Hope Jahren, a geobiologist, is breaking the rules of science for a purpose— effective storytelling.
Science requires precise terms and follows a golden rule: keep it clinical. Jahren does the opposite. In her recent book Lab Girl: An Homage To The Wonders Of All Things Green she describes a leaf as "a platter of pigments strung with vascular lace.”
As detailed in her NPR interview, examples of Jahren's powerful storytelling verses correct scientific terminology include:
Jahren: Plants are capable of sweating.
Science: Leaves evapotranspirate.
Jahren: Deciduous trees throw away their possessions once a year.
Science: Leaves scinasse (ph) during the autumn.
Wouldn’t you rather hear Jahren’s version? This may seem obvious, but professionals in complex industries fall into traps of science-business-tech speak everyday.
Here’s why— When our brains learn technical terms, it feels 100% natural to always use the correct term. It is a socially acceptable way of speaking.

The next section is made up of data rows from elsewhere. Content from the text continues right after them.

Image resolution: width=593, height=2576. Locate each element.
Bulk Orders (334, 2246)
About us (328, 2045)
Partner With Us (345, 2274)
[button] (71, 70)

Here’s the problem— even if the listener understands you, technical terms fail to evoke interest. As pictured above, people don’t care unless you spark their curiosity.
Jahren is radically effective because she uses language associated with everyday things in an evocative way. It makes people lean forward when she starts talking.
How can you transform your story to make people care?
- Redefine your role as a storyteller. People think building good relationships is enough to counter boring presentations. It’s not. You must paint a picture that the listener cares about.
- Consider listeners' interests. Think about ways to explain complex ideas with metaphors and stories that will appeal to them. It takes pre-work, but pays off with huge dividends.